La especialista Sandra Mojica expresa que eso también puede suceder con un niño o una niña que nació fruto de la violación a una mujer durante el conflicto armado. La responsabilidad en cualquier caso no es del menor, sino del perpetrador, pero la violencia simbólica se puede manifestar al darse este tipo de embarazo no deseado y al tener el hijo voluntaria o forzadamente, esto último debido a que hay muchos impedimentos y controversias alrededor del aborto en Colombia. De algún modo, esto puede remitir a un recuerdo traumático y doloroso.

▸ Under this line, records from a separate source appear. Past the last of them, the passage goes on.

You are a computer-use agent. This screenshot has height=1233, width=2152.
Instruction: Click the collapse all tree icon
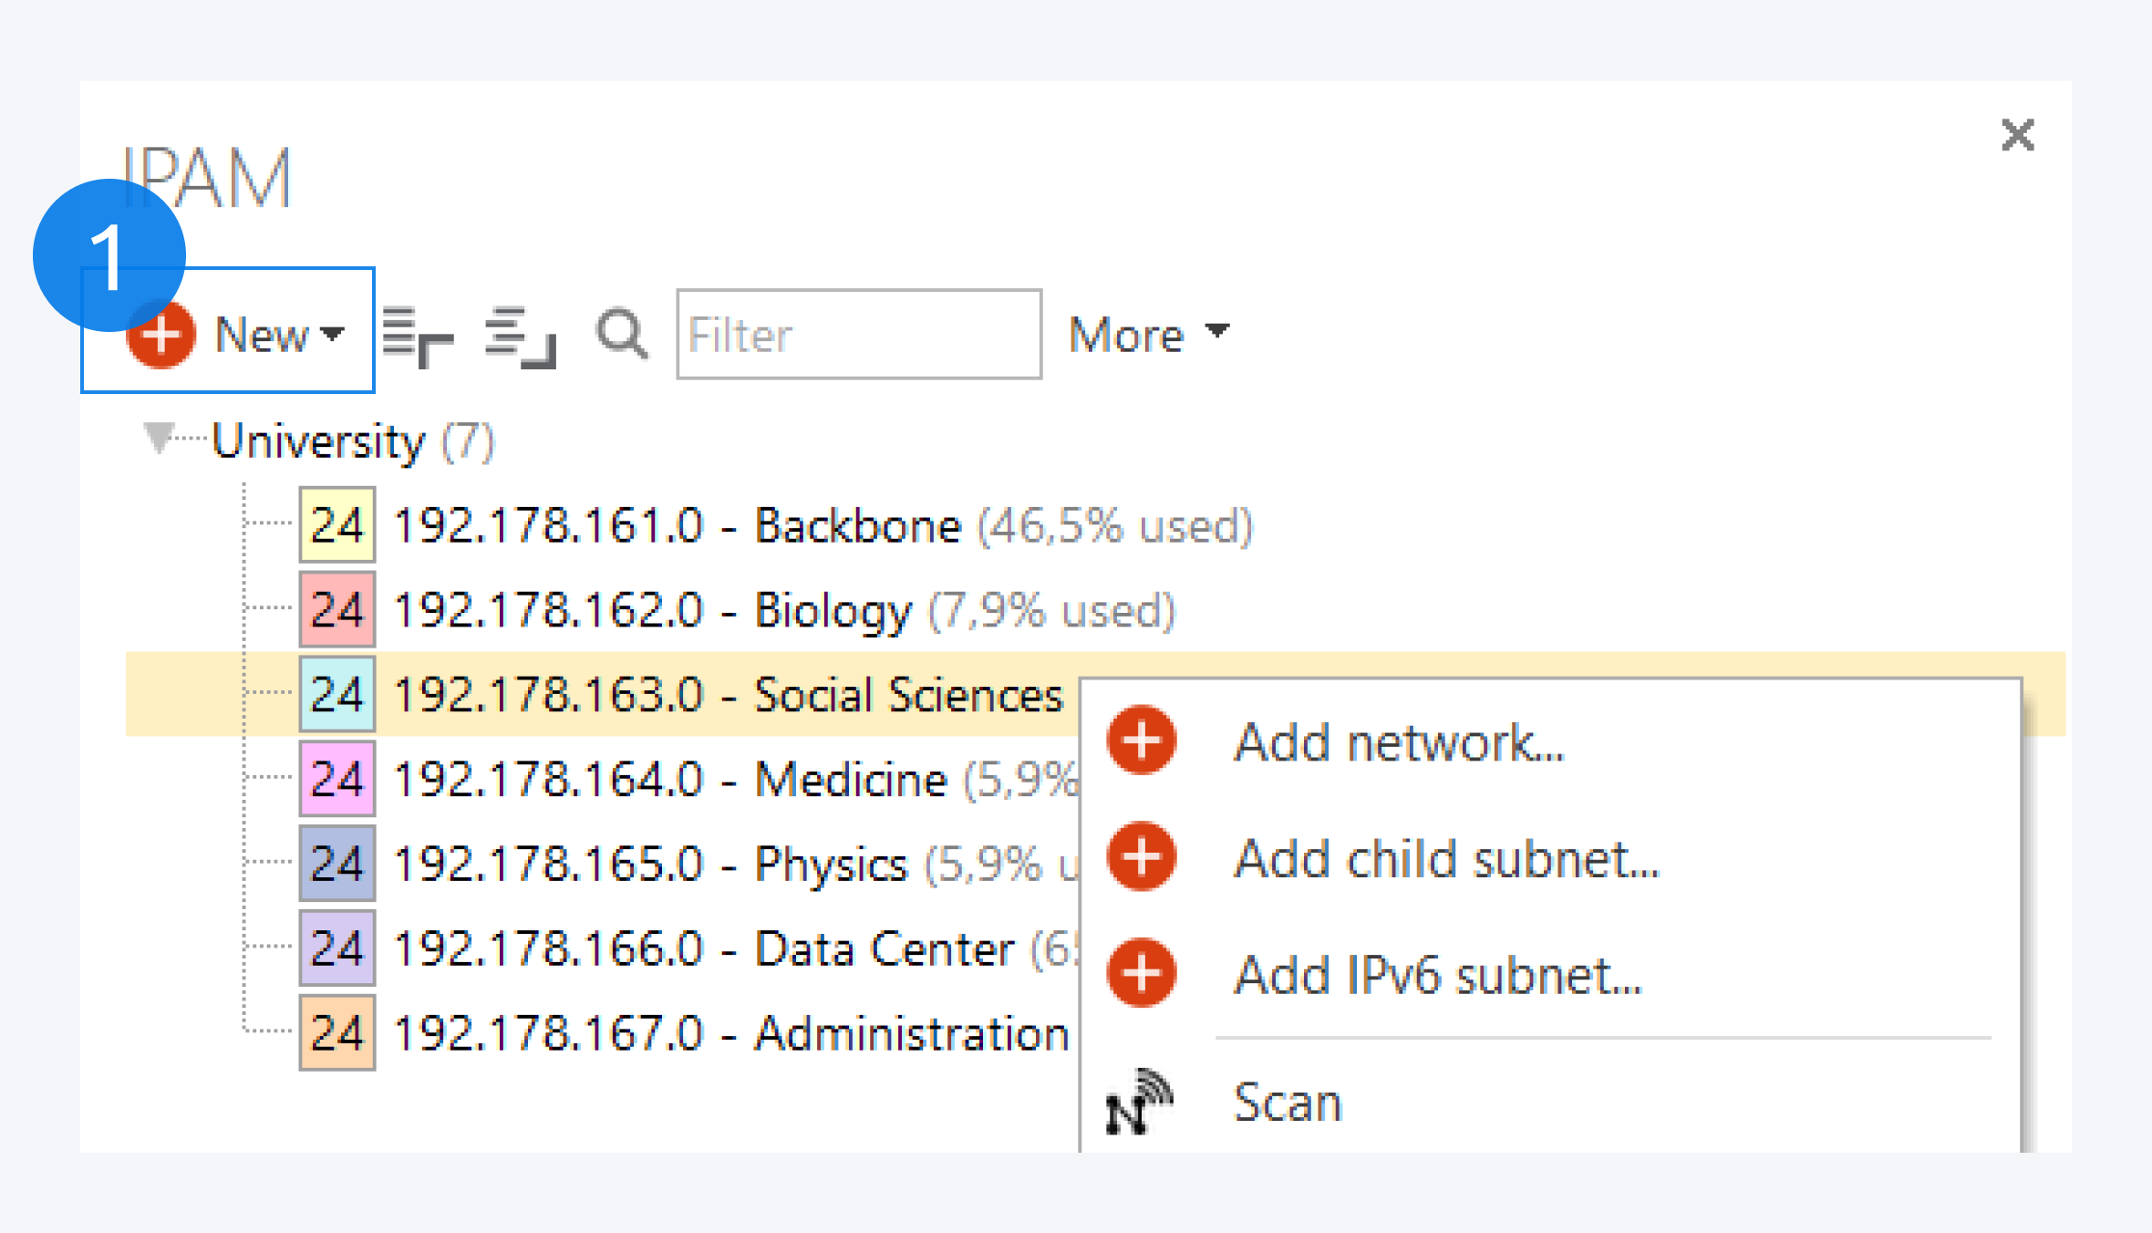click(x=520, y=337)
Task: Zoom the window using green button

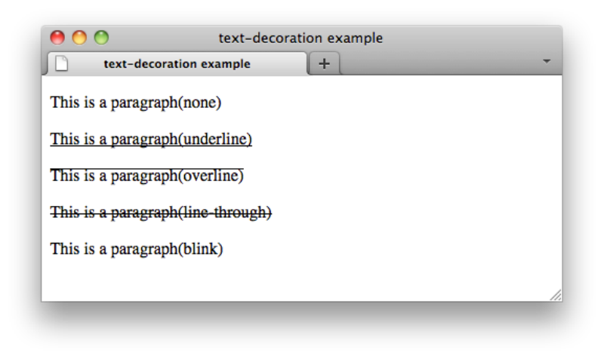Action: [101, 38]
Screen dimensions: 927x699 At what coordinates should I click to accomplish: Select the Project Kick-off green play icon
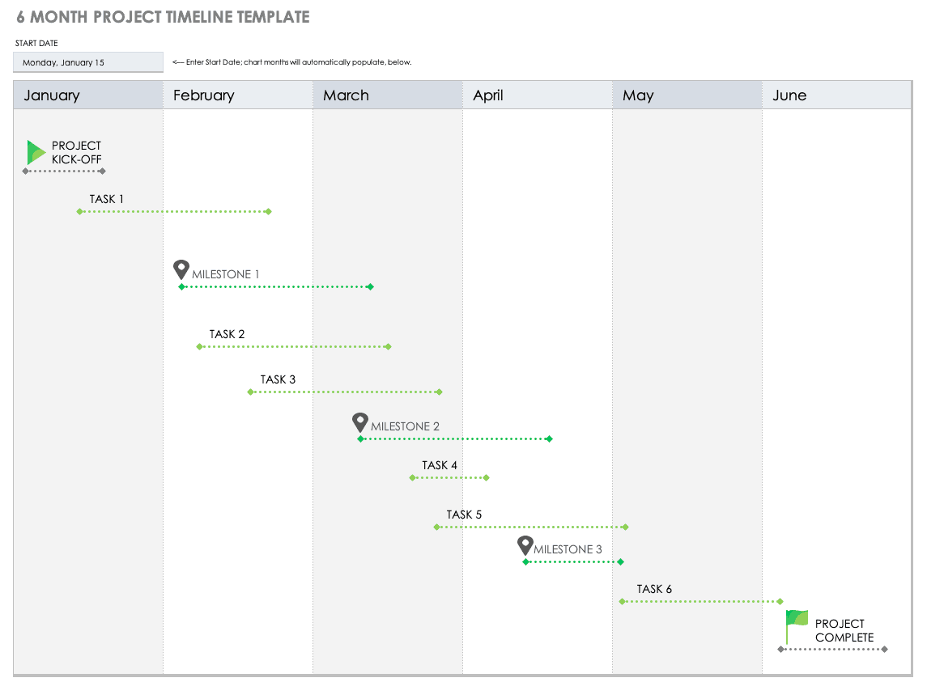point(34,150)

Además, según la base de datos, la mayoría de las víctimas fueron violentadas muy jóvenes, a una edad en que comúnmente están iniciando su vida sexual, están cambiando, reconociéndose y explorando el cuerpo propio. Si en este punto de sus vidas son víctimas de violencia sexual, según Silvia Rivera, la construcción de su identidad se puede ver perjudicada y más tiempo deben convivir con el trauma. Las personas vulneradas sexualmente durante el conflicto armado tenían, en su mayoría, entre 18 y 28 años, quienes representan un total de 4.835 casos. Les siguen aquellas entre el rango de 13 a 17: 3.317 víctimas. Las cifras y análisis expuestos en este reportaje no solo revelan la gravedad de la violencia sexual durante el conflicto armado en Colombia, sino que profundiza en la necesidad de atención a estas víctimas con un enfoque interseccional y de género.